Below is a simple script which crawls a website and outputs its broken links to `STDOUT`:

> main.rb

```ruby
require 'broken_link_finder'

finder = BrokenLinkFinder.new
finder.crawl_site 'http://txti.es' # Or use Finder#crawl_page for a single webpage.
finder.report # Or use Finder#broken_links and Finder#ignored_links
# for direct access to the link Hashes.
```

Then execute the script with:

$ ruby main.rb

See the full source code documentation [here](https://www.rubydoc.info/gems/broken_link_finder).

## Output

If broken links are found then the output will look something like:

```text
Crawled http://txti.es
7 page(s) containing 32 unique link(s) in 6.82 seconds

Found 6 unique broken link(s) across 2 page(s):

The following broken links were found on 'http://txti.es/about':
http://twitter.com/thebarrytone
/doesntexist
http://twitter.com/nwbld
twitter.com/txties

The following broken links were found on 'http://txti.es/how':
http://en.wikipedia.org/wiki/Markdown
http://imgur.com

Ignored 3 unique unsupported link(s) across 2 page(s), which you should check manually:

The following links were ignored on 'http://txti.es':
tel:+13174562564
mailto:[email protected]

The following links were ignored on 'http://txti.es/contact':
ftp://server.com
```

You can provide the `--html` flag if you'd prefer a HTML based report.

## Link Extraction

You can customise the XPath used to extract links from each crawled page.
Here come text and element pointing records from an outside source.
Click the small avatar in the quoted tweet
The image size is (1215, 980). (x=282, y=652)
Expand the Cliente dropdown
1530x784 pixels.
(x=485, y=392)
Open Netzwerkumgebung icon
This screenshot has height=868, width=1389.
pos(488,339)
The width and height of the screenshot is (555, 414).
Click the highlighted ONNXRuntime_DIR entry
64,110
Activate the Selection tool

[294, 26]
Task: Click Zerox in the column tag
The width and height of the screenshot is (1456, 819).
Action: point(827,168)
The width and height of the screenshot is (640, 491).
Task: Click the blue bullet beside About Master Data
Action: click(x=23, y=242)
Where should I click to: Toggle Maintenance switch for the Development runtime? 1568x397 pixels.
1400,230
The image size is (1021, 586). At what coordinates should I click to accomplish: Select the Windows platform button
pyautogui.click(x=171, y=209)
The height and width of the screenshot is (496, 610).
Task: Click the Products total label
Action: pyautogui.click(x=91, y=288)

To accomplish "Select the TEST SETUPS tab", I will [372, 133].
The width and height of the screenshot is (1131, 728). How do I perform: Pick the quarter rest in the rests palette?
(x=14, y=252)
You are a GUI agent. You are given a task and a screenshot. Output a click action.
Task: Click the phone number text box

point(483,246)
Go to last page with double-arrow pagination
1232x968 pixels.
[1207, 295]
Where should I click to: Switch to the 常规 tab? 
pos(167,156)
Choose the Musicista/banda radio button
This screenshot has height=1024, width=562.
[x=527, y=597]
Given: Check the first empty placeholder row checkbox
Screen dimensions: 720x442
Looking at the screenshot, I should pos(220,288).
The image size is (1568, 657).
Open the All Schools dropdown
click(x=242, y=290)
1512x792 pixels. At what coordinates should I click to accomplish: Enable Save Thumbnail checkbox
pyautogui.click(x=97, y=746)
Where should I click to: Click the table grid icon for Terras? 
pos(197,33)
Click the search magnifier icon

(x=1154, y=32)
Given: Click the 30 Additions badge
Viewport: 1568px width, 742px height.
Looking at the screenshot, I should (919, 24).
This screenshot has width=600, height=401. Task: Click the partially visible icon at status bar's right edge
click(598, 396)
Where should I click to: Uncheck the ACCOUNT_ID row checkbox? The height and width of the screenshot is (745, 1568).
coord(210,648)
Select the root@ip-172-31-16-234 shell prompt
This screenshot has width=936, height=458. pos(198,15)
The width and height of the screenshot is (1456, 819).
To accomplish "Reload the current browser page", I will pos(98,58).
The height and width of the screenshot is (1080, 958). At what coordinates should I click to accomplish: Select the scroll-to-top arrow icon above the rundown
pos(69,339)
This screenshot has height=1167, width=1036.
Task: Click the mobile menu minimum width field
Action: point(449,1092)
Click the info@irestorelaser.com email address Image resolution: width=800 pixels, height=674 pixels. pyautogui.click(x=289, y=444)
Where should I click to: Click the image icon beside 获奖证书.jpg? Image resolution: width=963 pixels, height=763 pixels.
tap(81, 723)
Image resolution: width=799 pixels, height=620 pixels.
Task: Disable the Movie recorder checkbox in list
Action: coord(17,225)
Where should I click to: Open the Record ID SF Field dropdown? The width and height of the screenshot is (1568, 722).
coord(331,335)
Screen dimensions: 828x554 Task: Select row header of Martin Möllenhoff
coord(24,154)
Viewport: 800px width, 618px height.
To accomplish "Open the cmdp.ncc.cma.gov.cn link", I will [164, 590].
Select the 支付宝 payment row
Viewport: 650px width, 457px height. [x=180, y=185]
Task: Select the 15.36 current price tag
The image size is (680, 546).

This can be done via the executable or library.

### Executable

Add the `--xpath` (or `-x`) flag to the crawl command e.g.

$ broken_link_finder crawl http://txti.es -x //img/@src

### Library

Set the desired XPath using the accessor methods provided:

> main.rb

```ruby
require 'broken_link_finder'

# Set your desired xpath before crawling...
BrokenLinkFinder::link_xpath = '//img/@src'

# Now crawl as normal and only your custom targeted links will be checked.
BrokenLinkFinder.new.crawl_page 'http://txti.es'

# Go back to using the default provided xpath as needed.
BrokenLinkFinder::link_xpath = BrokenLinkFinder::DEFAULT_LINK_XPATH
```

## Contributing

Bug reports and feature requests are welcome on [GitHub](https://github.com/michaeltelford/broken-link-finder). Just raise an issue.

## License

The gem is available as open source under the terms of the [MIT License](http://opensource.org/licenses/MIT).

## Development

After checking out the repo, run `bin/setup` to install dependencies. Then, run `bundle exec rake test` to run the tests. You can also run `bin/console` for an interactive prompt that will allow you to experiment.

To install this gem onto your local machine, run `bundle exec rake install`.

To release a new gem version:
- Update the deps in the `*.gemspec`, if necessary.
- Update the version number in `version.rb` and add the new version to the `CHANGELOG`.
- Run `bundle install`.
- Run `bundle exec rake test` ensuring all tests pass.
- Run `bundle exec rake compile` ensuring no warnings.
- Run `bundle exec rake install && rbenv rehash`.
- Manually test the executable.
- Run `bundle exec rake release[origin]`.